Exercise goal:
Up to and including the line that contains "[Boton Buscar] (1078, 30)", return every line from the start of the data, unchanged.

Material for the task:
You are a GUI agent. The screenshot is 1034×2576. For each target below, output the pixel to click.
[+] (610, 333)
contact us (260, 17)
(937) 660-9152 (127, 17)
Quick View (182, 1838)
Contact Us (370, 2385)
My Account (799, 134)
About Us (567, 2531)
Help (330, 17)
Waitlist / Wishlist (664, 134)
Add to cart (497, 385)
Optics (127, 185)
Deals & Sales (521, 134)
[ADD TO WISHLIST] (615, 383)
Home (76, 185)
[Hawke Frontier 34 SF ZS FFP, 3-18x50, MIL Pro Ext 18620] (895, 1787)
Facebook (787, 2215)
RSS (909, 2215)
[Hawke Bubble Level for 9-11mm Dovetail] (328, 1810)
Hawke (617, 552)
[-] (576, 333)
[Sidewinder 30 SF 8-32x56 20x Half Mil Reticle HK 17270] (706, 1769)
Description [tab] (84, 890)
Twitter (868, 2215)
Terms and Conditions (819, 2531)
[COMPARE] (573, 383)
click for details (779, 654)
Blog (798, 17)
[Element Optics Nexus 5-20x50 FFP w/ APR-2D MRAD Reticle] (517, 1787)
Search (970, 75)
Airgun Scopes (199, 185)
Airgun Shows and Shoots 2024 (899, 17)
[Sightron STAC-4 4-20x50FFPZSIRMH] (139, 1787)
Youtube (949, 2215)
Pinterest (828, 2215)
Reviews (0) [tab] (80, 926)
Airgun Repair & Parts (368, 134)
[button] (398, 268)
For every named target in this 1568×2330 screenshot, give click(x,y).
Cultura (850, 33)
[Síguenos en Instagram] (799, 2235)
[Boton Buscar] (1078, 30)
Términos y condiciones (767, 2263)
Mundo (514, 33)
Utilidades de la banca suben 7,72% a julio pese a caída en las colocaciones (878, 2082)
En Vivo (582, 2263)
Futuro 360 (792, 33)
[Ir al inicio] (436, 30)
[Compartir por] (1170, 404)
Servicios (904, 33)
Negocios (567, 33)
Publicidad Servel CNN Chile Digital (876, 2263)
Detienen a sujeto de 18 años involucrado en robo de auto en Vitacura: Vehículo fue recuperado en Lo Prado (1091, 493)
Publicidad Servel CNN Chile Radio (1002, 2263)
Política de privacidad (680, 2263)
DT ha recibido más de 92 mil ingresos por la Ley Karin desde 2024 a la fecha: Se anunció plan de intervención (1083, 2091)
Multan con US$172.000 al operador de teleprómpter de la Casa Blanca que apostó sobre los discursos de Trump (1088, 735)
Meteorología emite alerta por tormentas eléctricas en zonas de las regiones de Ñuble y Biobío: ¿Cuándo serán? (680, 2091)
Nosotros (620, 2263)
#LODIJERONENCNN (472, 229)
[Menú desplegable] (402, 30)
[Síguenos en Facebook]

Result below:
You are a GUI agent. The screenshot is 1034×2576. For each target below, output the pixel to click.
[+] (610, 333)
contact us (260, 17)
(937) 660-9152 (127, 17)
Quick View (182, 1838)
Contact Us (370, 2385)
My Account (799, 134)
About Us (567, 2531)
Help (330, 17)
Waitlist / Wishlist (664, 134)
Add to cart (497, 385)
Optics (127, 185)
Deals & Sales (521, 134)
[ADD TO WISHLIST] (615, 383)
Home (76, 185)
[Hawke Frontier 34 SF ZS FFP, 3-18x50, MIL Pro Ext 18620] (895, 1787)
Facebook (787, 2215)
RSS (909, 2215)
[Hawke Bubble Level for 9-11mm Dovetail] (328, 1810)
Hawke (617, 552)
[-] (576, 333)
[Sidewinder 30 SF 8-32x56 20x Half Mil Reticle HK 17270] (706, 1769)
Description [tab] (84, 890)
Twitter (868, 2215)
Terms and Conditions (819, 2531)
[COMPARE] (573, 383)
click for details (779, 654)
Blog (798, 17)
[Element Optics Nexus 5-20x50 FFP w/ APR-2D MRAD Reticle] (517, 1787)
Search (970, 75)
Airgun Scopes (199, 185)
Airgun Shows and Shoots 2024 (899, 17)
[Sightron STAC-4 4-20x50FFPZSIRMH] (139, 1787)
Youtube (949, 2215)
Pinterest (828, 2215)
Reviews (0) [tab] (80, 926)
Airgun Repair & Parts (368, 134)
[button] (398, 268)
For every named target in this 1568×2330 screenshot, give click(x,y).
Cultura (850, 33)
[Síguenos en Instagram] (799, 2235)
[Boton Buscar] (1078, 30)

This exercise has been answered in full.